Even a field-test site poses a real danger of cross-pollination. Once you let the genie out of the bottle there is no cramming it back, as the corn farmers on the mainland found out to their disadvantage.

There is good news too.... CTAHR, HARC, and ICT have given undertakings not to field-test in Kona while the coffee industry is in opposition. We are grateful for their assurances. But who else is doing research that we do not know about?

The REAL gate-keeper in this issue is the Hawaii Department of Agriculture. Permits for field-testing of GM crops are issued by APHIS (Animal and Plant Health Inspection Service of the USDA). APHIS allow the State DoA to veto a permit application. Requests from the Kona Coffee Council, the Kona Farmers Alliance, and efforts on our behalf from Hawaii Pride (papayas), asked that the Kona coffee industry be included in a review of permit applications. The only response has been a letter from James Nakatani, Chairperson, Board of Agriculture, which restated the current ineffective policy, "the State has the opportunity to address local concerns, when needed".

Fortunately our County Council is more foresighted. They saw the need to protect Kona coffee's unique niche. They recognized that introduction of GM coffee into Kona would cause unacceptable risk to the industry. On September 25th the HCC voted in a Resolution supporting the development of a regional protocol prior to any release or planting of genetically modified coffee in North and South Kona. Such protocol to be established in collaboration with appropriate government agencies, the scientific community, and the Kona coffee industry stakeholders.

The unity among the Kona community was solid. Testifying for the resolution were the Kona Coffee Council, the Kona Farmer Alliance, the Kona Pacific Farmers Cooperative, the Kona County Farm Bureau, the Hawaii Organic Farmers Association, and more than a dozen individual coffee farmers.

What's the next step?

With the support of our County Council Resolution, we are taking our case back to James Nakatani at the Department of Agriculture. We request that we are included in the loop, that we have the opportunity to be a part of the organization that can veto field-test applications within our growing area. It is the only way we can safeguard against a cross-pollination spill that would take our livelihood away.

Those who develop genetically modified plants make profit when they get those plants into farmers' hands. The farmer only makes profit when he sells his crop, and if the world doesn't want to buy it, why grow it?
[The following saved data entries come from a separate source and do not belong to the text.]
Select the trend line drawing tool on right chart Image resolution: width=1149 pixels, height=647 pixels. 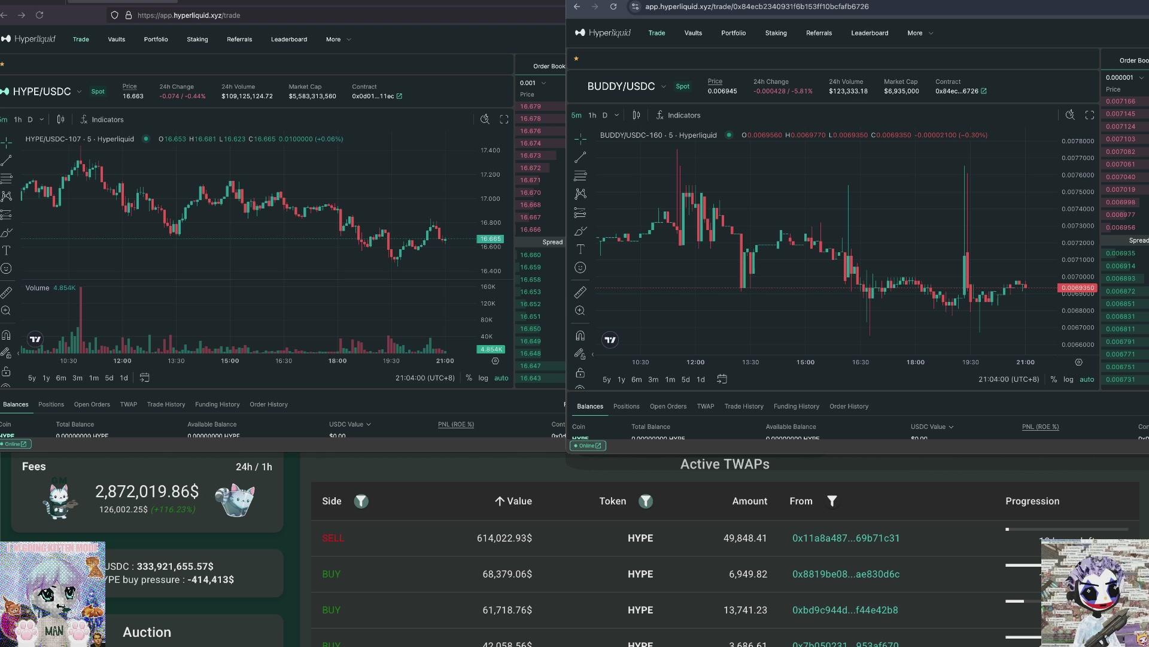(x=580, y=158)
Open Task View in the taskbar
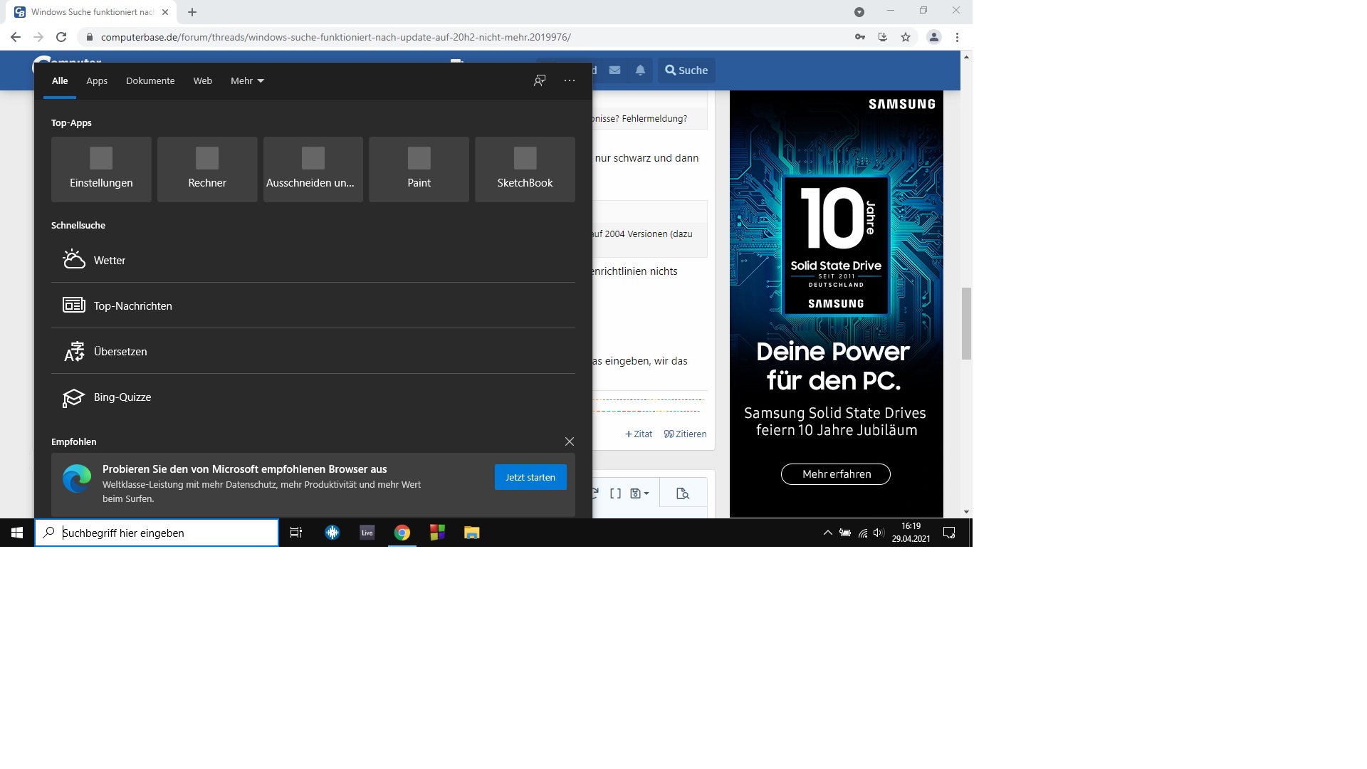Image resolution: width=1367 pixels, height=769 pixels. pyautogui.click(x=296, y=533)
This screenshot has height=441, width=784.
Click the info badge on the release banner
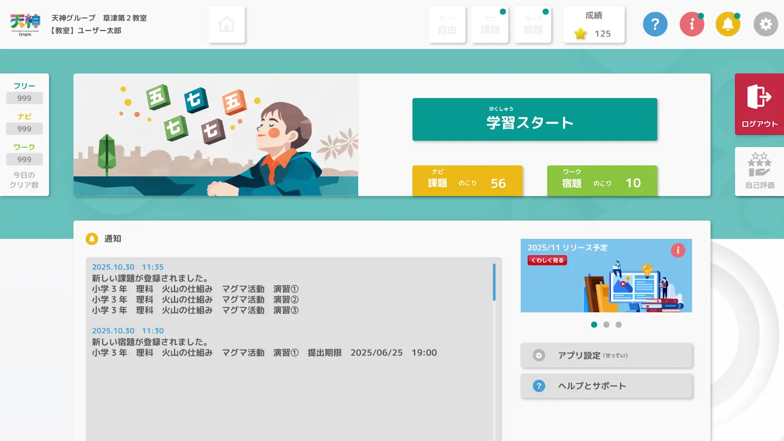678,251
According to its web-site the Hawaii Department of Agriculture's Plant Quarantine Program began over a hundred years ago when, in 1888, King David Kalakaua decreed that in order to protect the coffee industry in Hawaii, new coffee plants would not be allowed into the islands. This protection has resulted in Hawaii having the only 100-plus year old trees still producing coffee.

Scientists, please continue to keep invasive pests and diseases out of our islands. Don't introduce varieties that put us at risk. Let's keep Kona Kona, pure and simple.